The barns were located close to the slave quarters, making them easy to access and ensuring the activity that took place in them could be easily observed by Brome: all of the living and working structures were located in close proximity to each other. Included in the complex of barns was a tobacco shed and a granary, as well as a work yard for carrying out agricultural tasks. Dendrochronology and historical documents suggest that these two barns were built in the 18th century, and had been used by the previous owners of the land. One, known as the Mackall Barn, still stands, and currently serves as an exhibit on the history of Maryland agriculture.
Agricultural labor was physically demanding, and likely took a severe toll on the health and well-being of the enslaved.

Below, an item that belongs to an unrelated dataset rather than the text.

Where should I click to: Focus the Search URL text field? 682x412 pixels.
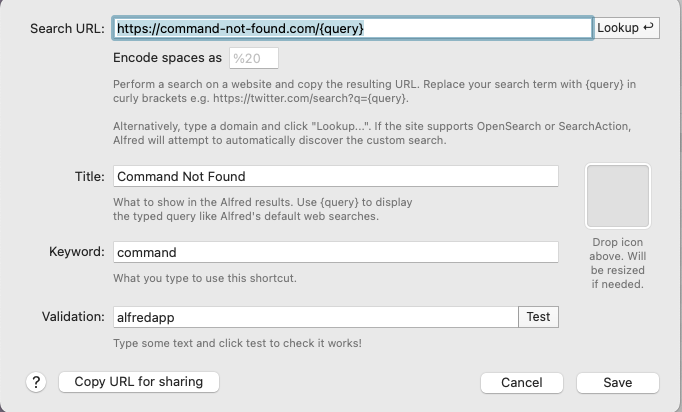(x=352, y=28)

Additionally, extended periods of time spent in the fields limited opportunities for laborers to spend social time with their families and community. Slaves often resisted their bondage by conducting their work slowly, conserving energy while also costing their owners money. This resistance had to be tempered, however: working too slow could result in serious punishment, via the whip or the slave trade.
A smaller portion of the Brome labor force would have worked as domestic servants. These individuals would have worked in and around the manor home, and likely been under the direction of Brome’s wife, Susannah. While these slaves experienced certain benefits, such as access to leftover food and clothing, they also operated in close proximity to the Brome family, meaning that their daily actions were more closely monitored.

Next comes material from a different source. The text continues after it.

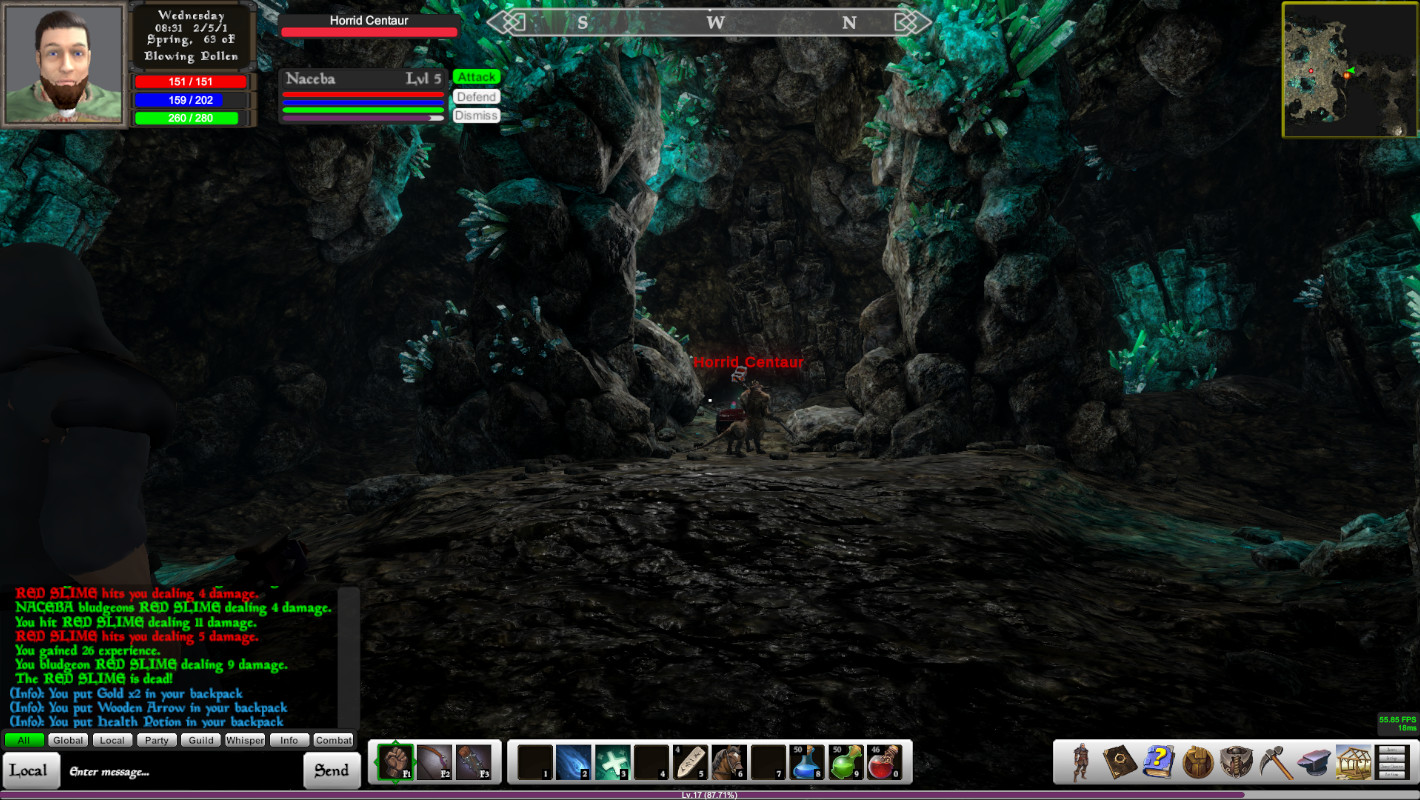Switch to the Party chat tab

coord(157,740)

Architectural evidence indicates that Brome organized his home into a public and private side: the east side of his home, therefore, consisted of the kitchen, outbuildings, and led to the barns and slave quarters. While domestic slaves certainly worked in the western portion of the home to serve food, clean, and tend to bedrooms, the eastern portion was where cooking, washing, and other activities took place. The kitchen, which occupied the furthest eastward side of the house, had an attic room above it where it is likely the cook and other house servants may have slept.
Archaeological evidence corresponds to this orientation of household activities surrounding the manor home. The far side of the house had very little in the way of artifact concentrations, suggesting that this portion of the yard was not used for household activities aside from entertaining and public visibility. The southeastern side of the home, however, had large concentrations of artifacts collected around the kitchen, meat house, and carriage house, including distinguishable trash pits. This suggests that these areas were highly active, and likely used by the servants in the tasks of laundry, trash disposal, and other household activities.
Identifying work spaces gives a glimpse into the lives of domestic slaves. In particular, it indicates the delicate balance of close proximity and separation slaves maintained within and around the manor home. In many ways, slave work spaces reflect relationships they likely had with their owners. Because they lived and worked within the manor home, enslaved workers were privy to the private lives of their owners, yet unable to actively participate within them. Instead, this proximity was used to gain valuable information about politics, to learn how to read or write, or to procure higher quality food or objects either as contraband or hand-me-downs.
This map shows the concentrations of bottle and table glass on the eastern side of the manor home, identifying the work spaces that were largely occupied by enslaved African Americans. Concentrations of ceramics largely coincide with these concentrations (map from Miller 1983).